Stored items
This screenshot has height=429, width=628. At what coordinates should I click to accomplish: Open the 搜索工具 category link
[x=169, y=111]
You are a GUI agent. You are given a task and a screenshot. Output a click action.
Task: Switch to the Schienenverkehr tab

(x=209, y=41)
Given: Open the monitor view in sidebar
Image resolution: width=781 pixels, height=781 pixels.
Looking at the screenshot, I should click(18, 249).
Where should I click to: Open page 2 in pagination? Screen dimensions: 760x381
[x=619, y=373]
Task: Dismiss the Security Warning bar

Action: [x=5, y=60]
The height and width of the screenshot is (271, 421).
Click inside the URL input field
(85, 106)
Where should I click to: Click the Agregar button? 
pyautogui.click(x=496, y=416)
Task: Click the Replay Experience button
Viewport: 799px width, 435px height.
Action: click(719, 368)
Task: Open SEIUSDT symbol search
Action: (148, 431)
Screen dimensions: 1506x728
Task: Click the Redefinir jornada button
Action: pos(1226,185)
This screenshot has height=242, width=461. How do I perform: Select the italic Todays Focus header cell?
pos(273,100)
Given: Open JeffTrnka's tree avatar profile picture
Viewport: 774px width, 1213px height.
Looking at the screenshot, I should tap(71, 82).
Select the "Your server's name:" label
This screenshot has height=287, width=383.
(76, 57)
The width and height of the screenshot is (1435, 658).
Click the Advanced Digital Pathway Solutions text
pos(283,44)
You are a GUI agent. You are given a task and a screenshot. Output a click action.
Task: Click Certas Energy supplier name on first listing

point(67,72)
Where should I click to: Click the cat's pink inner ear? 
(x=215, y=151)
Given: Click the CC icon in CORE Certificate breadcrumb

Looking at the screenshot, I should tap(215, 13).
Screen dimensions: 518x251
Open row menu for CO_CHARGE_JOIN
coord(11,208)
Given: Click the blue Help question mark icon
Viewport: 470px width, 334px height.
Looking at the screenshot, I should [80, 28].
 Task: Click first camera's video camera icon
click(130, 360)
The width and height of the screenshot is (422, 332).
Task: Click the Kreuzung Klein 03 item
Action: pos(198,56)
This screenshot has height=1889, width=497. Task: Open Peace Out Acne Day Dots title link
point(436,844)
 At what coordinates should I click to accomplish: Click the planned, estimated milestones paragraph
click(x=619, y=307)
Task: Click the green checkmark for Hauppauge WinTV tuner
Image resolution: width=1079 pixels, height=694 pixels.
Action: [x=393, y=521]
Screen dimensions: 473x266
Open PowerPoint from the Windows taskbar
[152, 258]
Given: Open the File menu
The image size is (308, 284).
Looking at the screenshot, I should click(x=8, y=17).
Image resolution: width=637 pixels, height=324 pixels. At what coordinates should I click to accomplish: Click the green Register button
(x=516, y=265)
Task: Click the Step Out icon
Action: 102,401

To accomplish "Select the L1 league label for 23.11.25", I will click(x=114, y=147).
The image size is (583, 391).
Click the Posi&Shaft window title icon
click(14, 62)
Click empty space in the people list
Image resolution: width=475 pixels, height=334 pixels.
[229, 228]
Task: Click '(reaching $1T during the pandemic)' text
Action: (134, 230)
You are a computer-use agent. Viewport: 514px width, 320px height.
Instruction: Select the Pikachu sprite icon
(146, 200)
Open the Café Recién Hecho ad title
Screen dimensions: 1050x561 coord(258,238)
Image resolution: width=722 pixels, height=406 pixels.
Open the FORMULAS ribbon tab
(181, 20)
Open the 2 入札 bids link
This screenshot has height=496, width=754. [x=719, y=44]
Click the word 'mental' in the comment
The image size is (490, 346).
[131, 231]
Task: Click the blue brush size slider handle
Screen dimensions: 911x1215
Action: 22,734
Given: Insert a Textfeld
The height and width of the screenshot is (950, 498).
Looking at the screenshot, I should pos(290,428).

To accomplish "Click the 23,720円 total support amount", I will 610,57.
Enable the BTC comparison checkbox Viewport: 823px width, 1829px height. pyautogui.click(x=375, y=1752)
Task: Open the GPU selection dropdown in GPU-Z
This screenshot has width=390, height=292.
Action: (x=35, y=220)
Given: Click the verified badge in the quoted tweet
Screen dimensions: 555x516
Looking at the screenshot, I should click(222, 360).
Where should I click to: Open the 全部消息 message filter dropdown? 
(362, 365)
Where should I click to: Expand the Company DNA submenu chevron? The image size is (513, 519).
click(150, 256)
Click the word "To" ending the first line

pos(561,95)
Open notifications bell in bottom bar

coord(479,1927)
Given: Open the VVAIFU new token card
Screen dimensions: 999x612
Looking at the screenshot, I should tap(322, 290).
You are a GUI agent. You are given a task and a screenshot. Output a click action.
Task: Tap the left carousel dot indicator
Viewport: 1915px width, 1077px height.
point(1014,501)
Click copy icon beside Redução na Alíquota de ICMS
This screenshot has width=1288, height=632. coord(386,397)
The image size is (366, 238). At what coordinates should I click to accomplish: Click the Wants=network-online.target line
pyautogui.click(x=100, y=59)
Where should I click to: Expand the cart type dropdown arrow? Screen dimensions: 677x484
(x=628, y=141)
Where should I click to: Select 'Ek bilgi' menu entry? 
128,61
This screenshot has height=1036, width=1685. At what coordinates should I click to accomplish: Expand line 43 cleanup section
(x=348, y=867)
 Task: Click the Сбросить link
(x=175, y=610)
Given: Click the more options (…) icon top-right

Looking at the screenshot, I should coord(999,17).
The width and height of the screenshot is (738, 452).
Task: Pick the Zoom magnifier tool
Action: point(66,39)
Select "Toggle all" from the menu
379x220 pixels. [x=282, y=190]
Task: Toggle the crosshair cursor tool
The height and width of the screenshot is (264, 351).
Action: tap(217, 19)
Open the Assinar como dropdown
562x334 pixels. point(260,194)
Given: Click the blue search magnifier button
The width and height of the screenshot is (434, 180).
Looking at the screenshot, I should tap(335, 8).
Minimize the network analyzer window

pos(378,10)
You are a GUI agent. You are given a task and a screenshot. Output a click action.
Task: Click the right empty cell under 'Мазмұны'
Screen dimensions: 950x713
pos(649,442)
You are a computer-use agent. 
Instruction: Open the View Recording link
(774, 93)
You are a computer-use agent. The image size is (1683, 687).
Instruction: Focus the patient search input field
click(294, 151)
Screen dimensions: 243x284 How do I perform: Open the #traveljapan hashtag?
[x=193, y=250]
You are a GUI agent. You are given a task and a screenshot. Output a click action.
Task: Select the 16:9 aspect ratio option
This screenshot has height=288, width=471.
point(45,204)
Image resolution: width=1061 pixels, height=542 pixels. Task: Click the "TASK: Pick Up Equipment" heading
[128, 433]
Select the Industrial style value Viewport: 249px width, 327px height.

--- TASK PROMPT ---
Each record above should be output again exactly.

--- SOLUTION FOR THIS PROBLEM ---
This screenshot has height=429, width=628. At what coordinates should I click to accomplish: Open the 搜索工具 category link
[x=169, y=111]
You are a GUI agent. You are given a task and a screenshot. Output a click action.
Task: Switch to the Schienenverkehr tab

(x=209, y=41)
Given: Open the monitor view in sidebar
Image resolution: width=781 pixels, height=781 pixels.
Looking at the screenshot, I should click(18, 249).
Where should I click to: Open page 2 in pagination? Screen dimensions: 760x381
[x=619, y=373]
Task: Dismiss the Security Warning bar

Action: [x=5, y=60]
The height and width of the screenshot is (271, 421).
Click inside the URL input field
(85, 106)
Where should I click to: Click the Agregar button? 
pyautogui.click(x=496, y=416)
Task: Click the Replay Experience button
Viewport: 799px width, 435px height.
Action: click(719, 368)
Task: Open SEIUSDT symbol search
Action: (148, 431)
Screen dimensions: 1506x728
Task: Click the Redefinir jornada button
Action: pos(1226,185)
This screenshot has height=242, width=461. How do I perform: Select the italic Todays Focus header cell?
pos(273,100)
Given: Open JeffTrnka's tree avatar profile picture
Viewport: 774px width, 1213px height.
Looking at the screenshot, I should tap(71, 82).
Select the "Your server's name:" label
This screenshot has height=287, width=383.
(76, 57)
The width and height of the screenshot is (1435, 658).
Click the Advanced Digital Pathway Solutions text
pos(283,44)
You are a GUI agent. You are given a task and a screenshot. Output a click action.
Task: Click Certas Energy supplier name on first listing

point(67,72)
Where should I click to: Click the cat's pink inner ear? 
(x=215, y=151)
Given: Click the CC icon in CORE Certificate breadcrumb

Looking at the screenshot, I should tap(215, 13).
Screen dimensions: 518x251
Open row menu for CO_CHARGE_JOIN
coord(11,208)
Given: Click the blue Help question mark icon
Viewport: 470px width, 334px height.
Looking at the screenshot, I should [80, 28].
 Task: Click first camera's video camera icon
click(130, 360)
The width and height of the screenshot is (422, 332).
Task: Click the Kreuzung Klein 03 item
Action: pos(198,56)
This screenshot has height=1889, width=497. Task: Open Peace Out Acne Day Dots title link
point(436,844)
 At what coordinates should I click to accomplish: Click the planned, estimated milestones paragraph
click(x=619, y=307)
Task: Click the green checkmark for Hauppauge WinTV tuner
Image resolution: width=1079 pixels, height=694 pixels.
Action: [x=393, y=521]
Screen dimensions: 473x266
Open PowerPoint from the Windows taskbar
[152, 258]
Given: Open the File menu
The image size is (308, 284).
Looking at the screenshot, I should click(x=8, y=17).
Image resolution: width=637 pixels, height=324 pixels. At what coordinates should I click to accomplish: Click the green Register button
(x=516, y=265)
Task: Click the Step Out icon
Action: 102,401

To accomplish "Select the L1 league label for 23.11.25", I will click(x=114, y=147).
The image size is (583, 391).
Click the Posi&Shaft window title icon
click(14, 62)
Click empty space in the people list
Image resolution: width=475 pixels, height=334 pixels.
[229, 228]
Task: Click '(reaching $1T during the pandemic)' text
Action: (134, 230)
You are a computer-use agent. Viewport: 514px width, 320px height.
Instruction: Select the Pikachu sprite icon
(146, 200)
Open the Café Recién Hecho ad title
Screen dimensions: 1050x561 coord(258,238)
Image resolution: width=722 pixels, height=406 pixels.
Open the FORMULAS ribbon tab
(181, 20)
Open the 2 入札 bids link
This screenshot has height=496, width=754. [x=719, y=44]
Click the word 'mental' in the comment
The image size is (490, 346).
[131, 231]
Task: Click the blue brush size slider handle
Screen dimensions: 911x1215
Action: 22,734
Given: Insert a Textfeld
The height and width of the screenshot is (950, 498).
Looking at the screenshot, I should pos(290,428).

To accomplish "Click the 23,720円 total support amount", I will 610,57.
Enable the BTC comparison checkbox Viewport: 823px width, 1829px height. pyautogui.click(x=375, y=1752)
Task: Open the GPU selection dropdown in GPU-Z
This screenshot has width=390, height=292.
Action: (x=35, y=220)
Given: Click the verified badge in the quoted tweet
Screen dimensions: 555x516
Looking at the screenshot, I should click(222, 360).
Where should I click to: Open the 全部消息 message filter dropdown? 
(362, 365)
Where should I click to: Expand the Company DNA submenu chevron? The image size is (513, 519).
click(150, 256)
Click the word "To" ending the first line

pos(561,95)
Open notifications bell in bottom bar

coord(479,1927)
Given: Open the VVAIFU new token card
Screen dimensions: 999x612
Looking at the screenshot, I should tap(322, 290).
You are a GUI agent. You are given a task and a screenshot. Output a click action.
Task: Tap the left carousel dot indicator
Viewport: 1915px width, 1077px height.
point(1014,501)
Click copy icon beside Redução na Alíquota de ICMS
This screenshot has width=1288, height=632. coord(386,397)
The image size is (366, 238). At what coordinates should I click to accomplish: Click the Wants=network-online.target line
pyautogui.click(x=100, y=59)
Where should I click to: Expand the cart type dropdown arrow? Screen dimensions: 677x484
(x=628, y=141)
Where should I click to: Select 'Ek bilgi' menu entry? 
128,61
This screenshot has height=1036, width=1685. At what coordinates should I click to accomplish: Expand line 43 cleanup section
(x=348, y=867)
 Task: Click the Сбросить link
(x=175, y=610)
Given: Click the more options (…) icon top-right

Looking at the screenshot, I should coord(999,17).
The width and height of the screenshot is (738, 452).
Task: Pick the Zoom magnifier tool
Action: point(66,39)
Select "Toggle all" from the menu
379x220 pixels. [x=282, y=190]
Task: Toggle the crosshair cursor tool
The height and width of the screenshot is (264, 351).
Action: tap(217, 19)
Open the Assinar como dropdown
562x334 pixels. point(260,194)
Given: Click the blue search magnifier button
The width and height of the screenshot is (434, 180).
Looking at the screenshot, I should tap(335, 8).
Minimize the network analyzer window

pos(378,10)
You are a GUI agent. You are given a task and a screenshot. Output a click action.
Task: Click the right empty cell under 'Мазмұны'
Screen dimensions: 950x713
pos(649,442)
You are a computer-use agent. 
Instruction: Open the View Recording link
(774, 93)
You are a computer-use agent. The image size is (1683, 687).
Instruction: Focus the patient search input field
click(294, 151)
Screen dimensions: 243x284 How do I perform: Open the #traveljapan hashtag?
[x=193, y=250]
You are a GUI agent. You are given a task and a screenshot. Output a click action.
Task: Select the 16:9 aspect ratio option
This screenshot has height=288, width=471.
point(45,204)
Image resolution: width=1061 pixels, height=542 pixels. Task: Click the "TASK: Pick Up Equipment" heading
[128, 433]
Select the Industrial style value Viewport: 249px width, 327px height.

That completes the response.